● PROBLEM REQUIREMENTS:
Reproduce every line of the records from the start through the line containing "(x=27, y=342)", requests included. Increase each coordinate in the answers by 71.

● RECORDS FOR THE EXERCISE:
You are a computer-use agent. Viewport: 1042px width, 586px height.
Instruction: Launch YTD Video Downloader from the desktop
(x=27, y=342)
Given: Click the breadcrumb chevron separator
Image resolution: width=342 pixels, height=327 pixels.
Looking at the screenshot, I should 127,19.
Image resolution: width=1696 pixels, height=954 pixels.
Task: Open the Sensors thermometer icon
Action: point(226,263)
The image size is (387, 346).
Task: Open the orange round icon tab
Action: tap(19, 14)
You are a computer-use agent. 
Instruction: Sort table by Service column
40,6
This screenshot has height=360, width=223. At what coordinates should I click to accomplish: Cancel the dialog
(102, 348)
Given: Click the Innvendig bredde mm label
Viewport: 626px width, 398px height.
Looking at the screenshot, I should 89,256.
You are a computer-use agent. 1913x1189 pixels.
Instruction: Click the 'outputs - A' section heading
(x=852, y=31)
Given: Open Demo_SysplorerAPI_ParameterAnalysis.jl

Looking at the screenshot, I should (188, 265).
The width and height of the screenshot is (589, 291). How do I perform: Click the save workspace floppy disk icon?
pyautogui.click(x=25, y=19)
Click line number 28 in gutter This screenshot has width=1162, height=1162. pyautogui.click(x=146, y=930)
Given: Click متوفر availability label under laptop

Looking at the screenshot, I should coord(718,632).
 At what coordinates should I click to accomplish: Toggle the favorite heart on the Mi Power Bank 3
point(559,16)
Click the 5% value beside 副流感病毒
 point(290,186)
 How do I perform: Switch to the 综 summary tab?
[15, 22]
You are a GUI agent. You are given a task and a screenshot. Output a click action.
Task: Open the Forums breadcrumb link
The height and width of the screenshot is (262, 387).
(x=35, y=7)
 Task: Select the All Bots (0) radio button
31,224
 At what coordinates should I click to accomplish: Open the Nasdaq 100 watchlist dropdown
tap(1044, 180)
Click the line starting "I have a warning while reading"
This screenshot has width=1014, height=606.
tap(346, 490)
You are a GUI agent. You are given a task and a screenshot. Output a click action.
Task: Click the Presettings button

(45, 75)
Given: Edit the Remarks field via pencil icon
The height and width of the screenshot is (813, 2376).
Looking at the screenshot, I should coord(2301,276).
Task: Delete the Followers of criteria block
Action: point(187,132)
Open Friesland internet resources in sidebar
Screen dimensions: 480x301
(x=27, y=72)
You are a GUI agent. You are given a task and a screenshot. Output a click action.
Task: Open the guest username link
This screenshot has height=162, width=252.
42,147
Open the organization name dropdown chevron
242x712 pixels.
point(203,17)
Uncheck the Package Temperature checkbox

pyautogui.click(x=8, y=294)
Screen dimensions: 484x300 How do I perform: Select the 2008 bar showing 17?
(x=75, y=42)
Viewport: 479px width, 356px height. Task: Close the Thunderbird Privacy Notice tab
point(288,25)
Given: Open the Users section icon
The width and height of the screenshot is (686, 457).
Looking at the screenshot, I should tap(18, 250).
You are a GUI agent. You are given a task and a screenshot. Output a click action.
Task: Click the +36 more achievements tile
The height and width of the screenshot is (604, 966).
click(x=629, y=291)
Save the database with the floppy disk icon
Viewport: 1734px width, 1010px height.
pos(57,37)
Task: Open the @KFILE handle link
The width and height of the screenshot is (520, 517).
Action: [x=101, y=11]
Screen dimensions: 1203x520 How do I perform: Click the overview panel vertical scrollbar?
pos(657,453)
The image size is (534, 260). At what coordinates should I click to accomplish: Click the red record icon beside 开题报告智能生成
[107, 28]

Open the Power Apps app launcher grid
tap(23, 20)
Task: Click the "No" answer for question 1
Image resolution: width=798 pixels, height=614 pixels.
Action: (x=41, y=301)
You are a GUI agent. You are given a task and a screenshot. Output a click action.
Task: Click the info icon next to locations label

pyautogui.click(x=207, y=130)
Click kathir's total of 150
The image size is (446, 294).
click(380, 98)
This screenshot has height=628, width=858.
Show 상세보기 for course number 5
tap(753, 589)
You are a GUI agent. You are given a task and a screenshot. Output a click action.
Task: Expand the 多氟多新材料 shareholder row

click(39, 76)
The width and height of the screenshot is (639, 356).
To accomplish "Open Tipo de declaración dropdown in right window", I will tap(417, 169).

● EXERCISE RESPONSE:
You are a computer-use agent. Viewport: 1042px width, 586px height.
Instruction: Launch YTD Video Downloader from the desktop
(x=98, y=413)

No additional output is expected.